What follows is a natural period of reevaluation for these companies. Many of these legacy brands have been catering mainly to men for a long time, so how can they address their changing consumer base without alienating the existing one? And with a history of drink-like-a-man culture, how can these brands secure their position with the women they have alienated? Here are some noteworthy campaigns the big brands have taken on:
- Johnnie Walker has created “Jane Walker”, a female version of their classic Striding Man logo. She represents the brand’s “commitment to progress”, and she will be featured on a special edition of their Black Label blend. One dollar from every bottle sold will go to charities that support gender equality, including Monumental Women and She Should Run.
- Pendleton Whiskey has its Pendleton Posse, a group of tough, whiskey-drinking gals who “are always ready to ride, jump on a stage, head behind the chutes or get [their] jeans dirty”. Similar language has often been used by marketers to highlight the masculinity of male drinkers; Pendleton is using it to appeal to strong women instead.
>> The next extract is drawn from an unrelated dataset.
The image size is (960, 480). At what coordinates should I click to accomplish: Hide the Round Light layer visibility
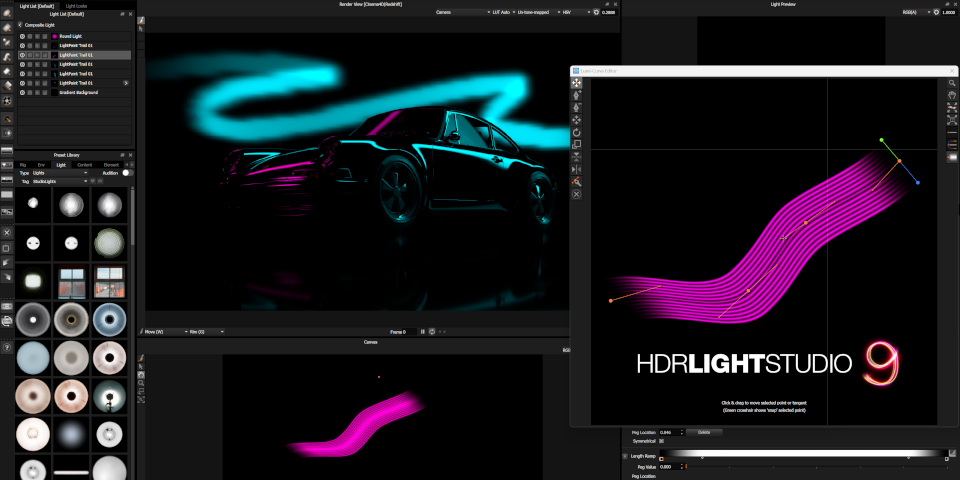tap(22, 36)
- Beam Suntory, Inc., owner of Jim Beam, has made a few attempts to attract women across its product lines. They’ve dialed back on ESPN ad spending and expanded their advertising to more gender-neutral channels. Their spiced and honey tea bourbon varieties are an attempt to appeal to both men and women. For Sauza Tequila, which is also owned by Beam Suntory, Inc., the company hired Food Network star Marcela Valladolid to create cooking lessons that included winter margaritas and other cocktail ideas.
- In 2017, Anheuser-Busch InBev decided to speak exclusively to women with their Lime-a-Rita campaign, “Make it a Margarita Moment”, which featured a series of commercials about women having a good time together. That’s a marked change for this brand, which has traditionally targeted young men at sporting events.
- Even Jack Daniels is making an attempt to appeal to female drinkers, with their 2010 Spike the Cookies campaign that joked that women should put a little Jack in their Christmas cookies. Although this campaign wasn’t received as well as others, it still marks a shift in how the company is thinking about its consumer base.
Throughout the spirits industry, gender-inclusive marketing trends are just beginning to take off. It will be exciting to see how women (and men) react to alcohol marketing aimed specifically at women. For individual brands and suppliers, technology can help monitor the market, analyze changes in consumer preferences, and evaluate the success of new initiatives.